Letters discuss board certification and electronic health records.
Board certification not predictor of quality care
I appreciate Dr. Christine Cassel's response ("Boards are not flawed" [Talk Back], October 22 issue) to my criticisms of the methodology of the boards ("Boards are flawed" [Talk Back], August 20 issue).
She is right to say that physicians' "knowledge and skills deteriorate over time." But many physicians tailor their knowledge base to accommodate to the needs of their individual practices and the availability of specialists in their communities who help them with difficult problems. This is not to shirk doctors' responsibilities to stay up-to-date. But I think she exaggerates the deterioration component and overlooks the fact that many doctors already take continuing medical education courses. And she overlooks the fact that it is almost impossible to practice poor medicine today because hospital peer review committees and the threat of malpractice force doctors to practice competently.
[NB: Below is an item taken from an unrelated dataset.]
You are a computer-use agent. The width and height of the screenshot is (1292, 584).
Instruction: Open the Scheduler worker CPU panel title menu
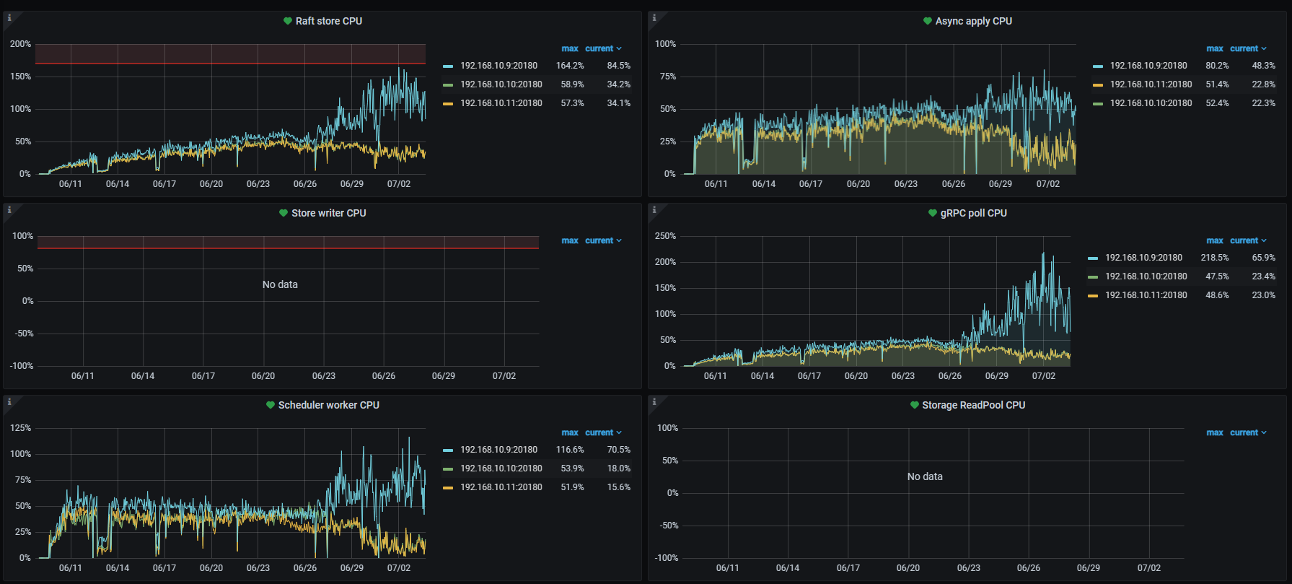(x=329, y=405)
The article reported that among other characteristics, board certification resulted in only a 5.9% difference in "overall composite performance." The conclusion was that "individual physician characteristics are poor proxies for performance on clinical quality measures."
In a profession that increasingly is "hyper-regulated" and in an era that has made a fetish of quantification, it is important to remind ourselves that in pursuit of the "perfect," we can easily lose sight of the "good."
EDWARD J. VOLPINTESTA, MD
A better answer for EHRs still needed
Dr. Keith VanCuran asked for actual evidence that electronic health records (EHRs) are evidence-based ("Are the 'benefits' of EHRs evidence-based?" [Talk Back], October 8 issue). The response from Dr. Joseph Scherger cites the consensus report of the Institute of Medicine (IOM). This evidence is usually graded at level C or 3, depending on the system used, as it is expert opinion-based. The actual medicine we practice seeks higher standards of evidence that originate from randomized controlled trials (RCTs). Even then, the best RCTs may be suspect if the funding source for the study injects a bias. We need a better answer.
GERALD N. YORIOKA, MD
Mill Creek, Washington
EHR evidence too old
Dr. VanCuran asked Dr. Scherger to provide data that EHRs save lives. The "evidence" he provided was the decade-old IOM report, "To Err is Human," and former House Speaker Newt Gingrich's book. Neither provides any evidence that EHRs are the answer to the problem of medical error, a contention that has been seriously questioned.
When will the advocates of EHRs "put up [the data] or shut up?"